Charlotte Little | Contributing Photographer

Suzette Meléndez, an associate dean for equity and inclusion in the College of Law, said the issue of payment inequity needs to be looked at through an intersectional lens.

Get the latest Syracuse news delivered right to your inbox.
Subscribe to our newsletter here.

Gretchen Ritter, the vice chancellor, provost and chief academic officer at Syracuse University, made a commitment to conduct regular reviews of the university’s pay structure during the University Senate meeting on Wednesday.

The provost specifically addressed gender-based pay inequity and also committed to share the findings of the university’s periodic salary reviews. Ritter did not specify when these reviews will take place or be shared.

The Senate Ad-Hoc on Gender Pay Equity Committee submitted a report last spring and has not had a formal response from SU’s administration, Ritter said.

“I agree that we should have done better,” Ritter said. “And (in) my view, the Provost Office should be responsive to matters that come to us from the Senate.”


Ritter said that she understood why issues such as this, and others brought up by senators during the meeting, did not receive the proper response.

“Keep in mind that a couple of the key figures from academic affairs were transitioning out of their roles,” Ritter said. “And many of the folks in academic affairs were on the front line, still helping to address the challenges of the pandemic.”

Later in the meeting, University Senators Eileen Schell and Laurel Morton, who co-chair the Women’s Concerns Committee, proposed a motion asking the Agenda Committee to reconstitute the Ad-Hoc Gender Pay Equity Committee with the goal of converting it to a permanent committee. The permanent committee would then oversee gender pay equity and promotion in the future.

After discussion within the senate, the motion passed.

In the beginning of Schell and Morton’s statement, Schell discussed a class action lawsuit against the university regarding discriminatory payment practices toward women. The lawsuit was settled in early October.

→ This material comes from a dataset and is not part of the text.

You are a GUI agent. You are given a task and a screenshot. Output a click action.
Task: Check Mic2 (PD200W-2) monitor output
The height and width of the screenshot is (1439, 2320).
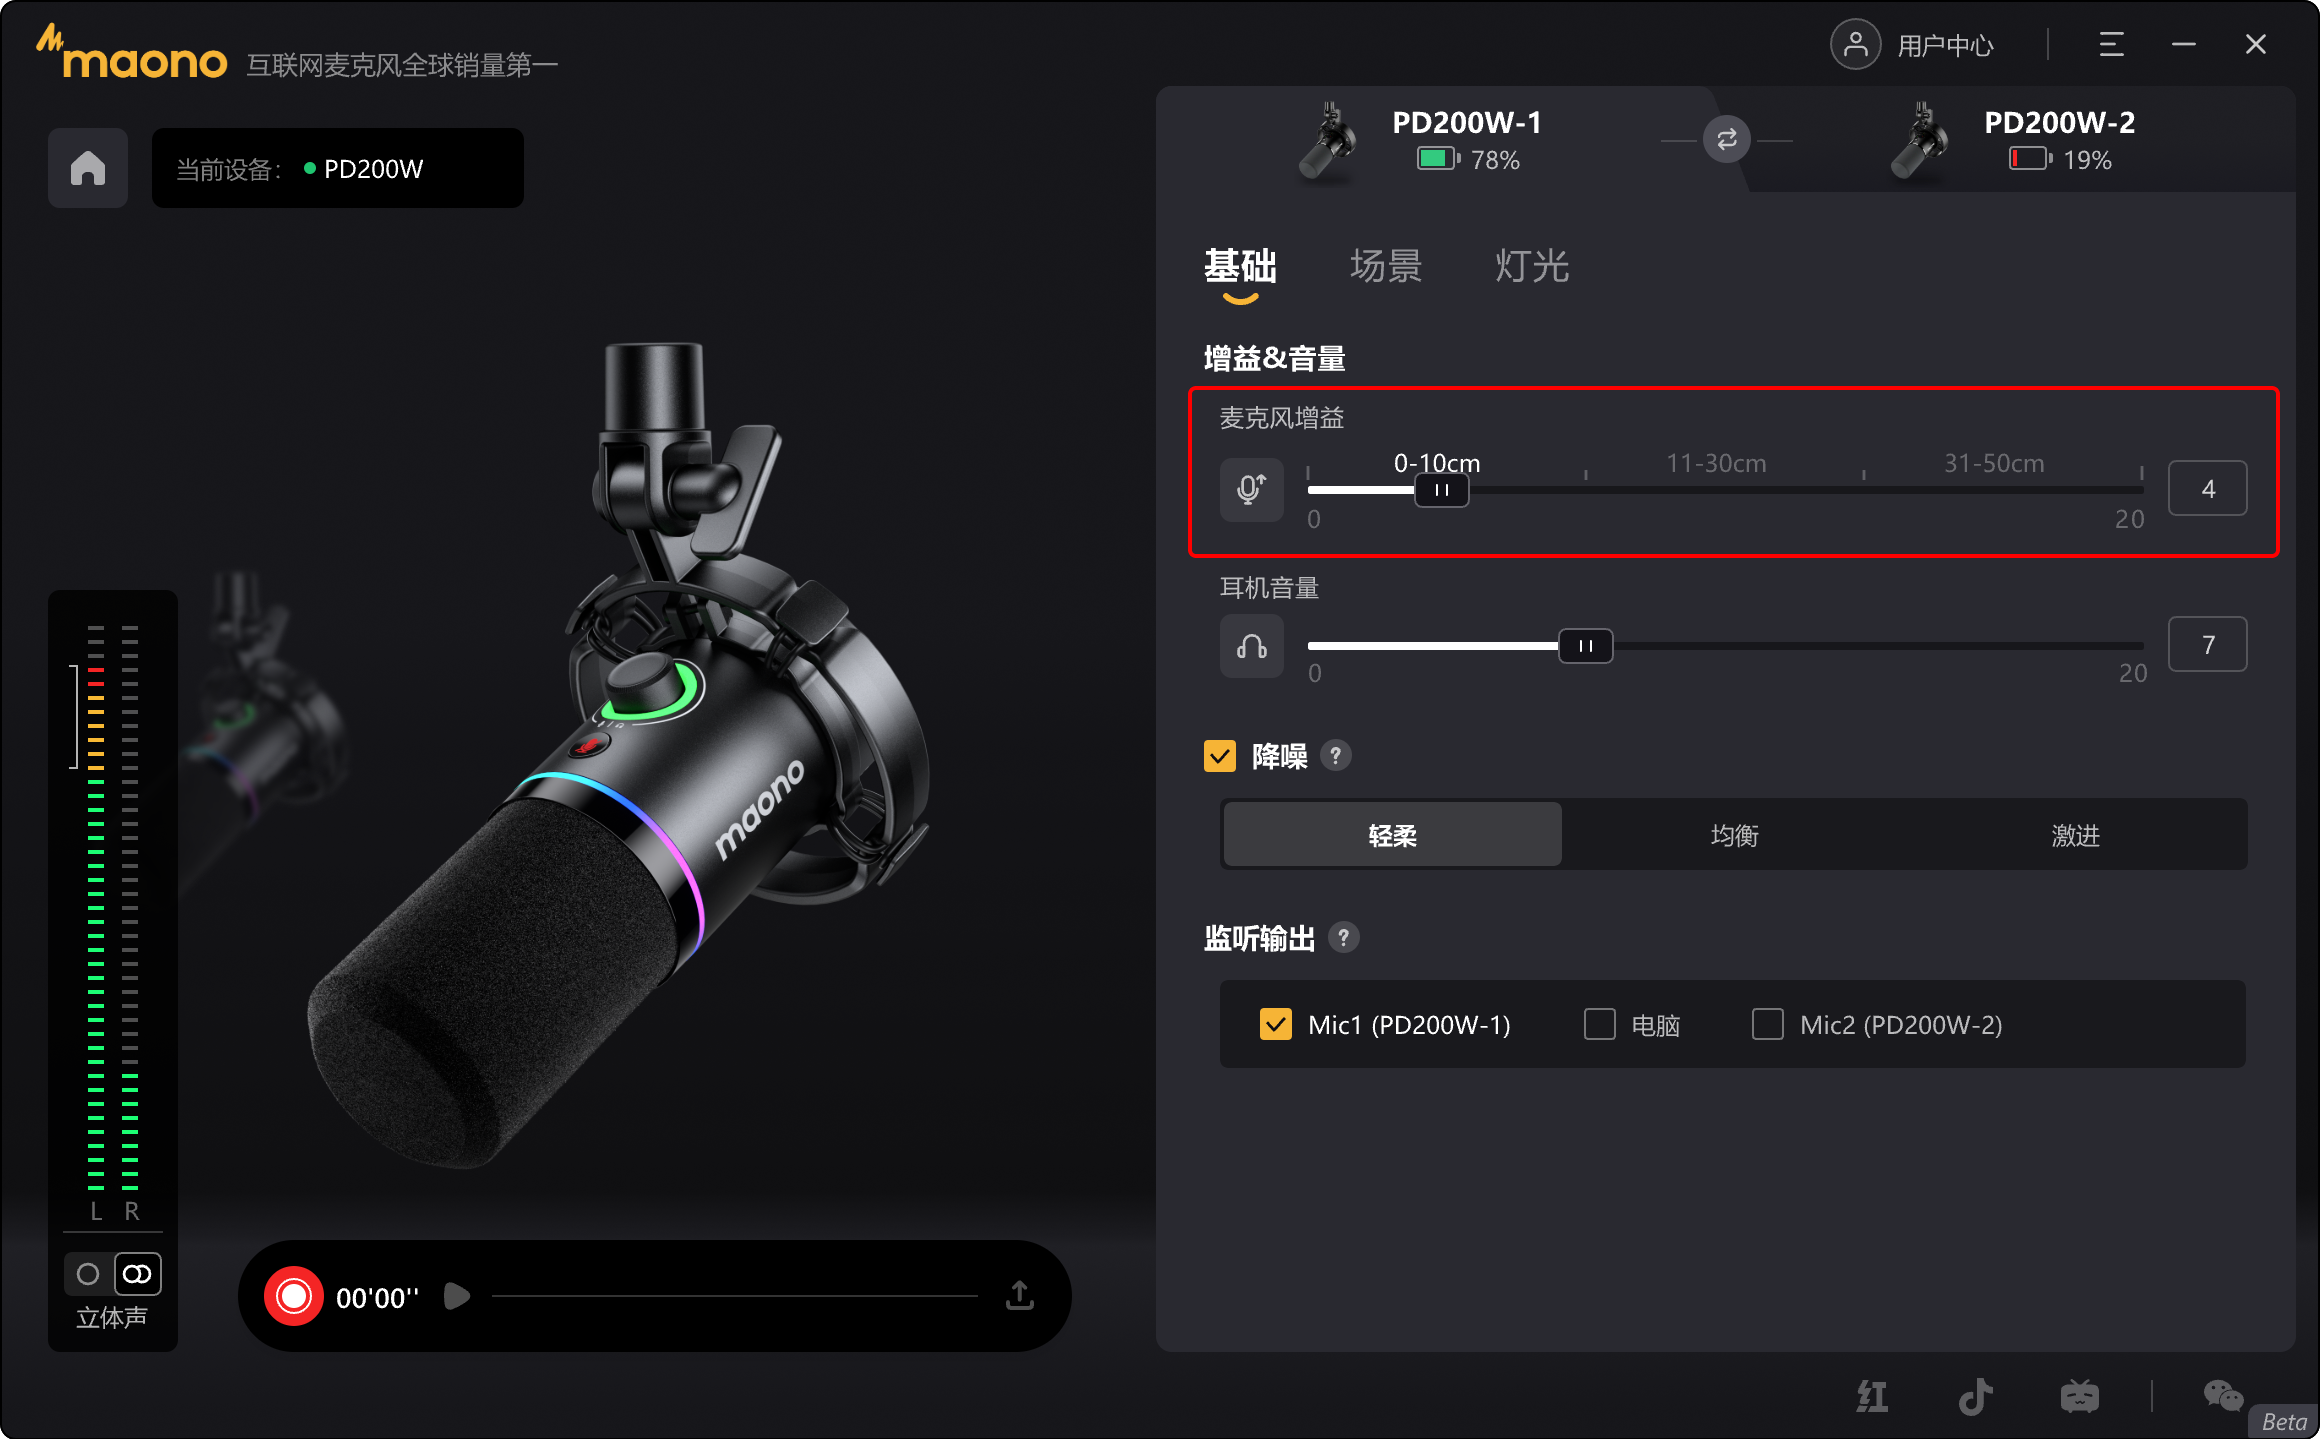(x=1767, y=1024)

The complainants in the lawsuit said that despite salary adjustments in prior years to address pay inequity, actions to ameliorate pay inequity were insufficient as they were prospective in nature and did not address past pay inequities, Schell said.

“We ask for a more proactive, transparent and forward-looking stance to a gender equity and accountability structure, one where … women do not have to file a lawsuit to be paid fairly and where the university admits wrongdoing when wrongdoing has been done,” Morton said.

Following Schell and Morton’s statement, a collection of senators commented on the proposal and payment inequity. Coran Klaver, a senator and English department chair, said payment inequities can arise at SU due to payment data not being available. She said that at public universities, this data is public information.

Ritter responded to Klaver, saying that “high-level” data regarding pay in different departments would be appropriate, but she also said publishing more detailed data of the pay of employees would lead to potential privacy concerns.




Robert Van Gulick, a professor in the College of Arts and Sciences, also supported the release of data relating to pay. “This data is necessary to be available,” he said.

Suzette Meléndez, an associate dean for equity and inclusion in the College of Law, said the issue of payment inequity needs to be looked at through an intersectional lens. 

“The data shows that women are underpaid as a whole,” she said. “Women of color are underpaid even more so.”

Diane Murphy, the dean of the David B. Falk College of Sport and Human Dynamics, spoke on the history of payment inequity at SU. 

“Every time we talk about pay equity it comes out of the Women’s Concerns Committee,” she said. “It started there. I led it initially. … We’ve been in pay inequity for over 50 years, no new data. … We’re terrible at (pay equity) at this university.”

Other Business:

Chancellor Kent Syverud announced that the Chief of the Department of Public Safety position currently held by Bobby Maldonado will most likely not be filled by the time he retires on Dec. 31.

Jackie Orr, a senator and associate professor of sociology, pressed Chancellor Kent Syverud to release transcripts of negotiations between #NotAgainSU organizers and SU administrators, saying they were promised the release. 

Syverud said he will commit to find out why the transcript hasn’t been released yet.

Matt Huber, a co-chair of the Academic Affairs Committee and professor of geography and the environment, criticized the university for moving forward with the creation of a faculty portfolio system, which would centralize information about faculty. 

In April, the senate passed a resolution calling for a pause to the system’s implementation, Huber said, due to questions about how the data in the system would be used and issues of shared governance. Since then, the process has been accelerated as the university has chosen a vendor for the system, Huber added. 

“When our work is ignored, it makes many faculty question whether shared governance is real,” Huber said.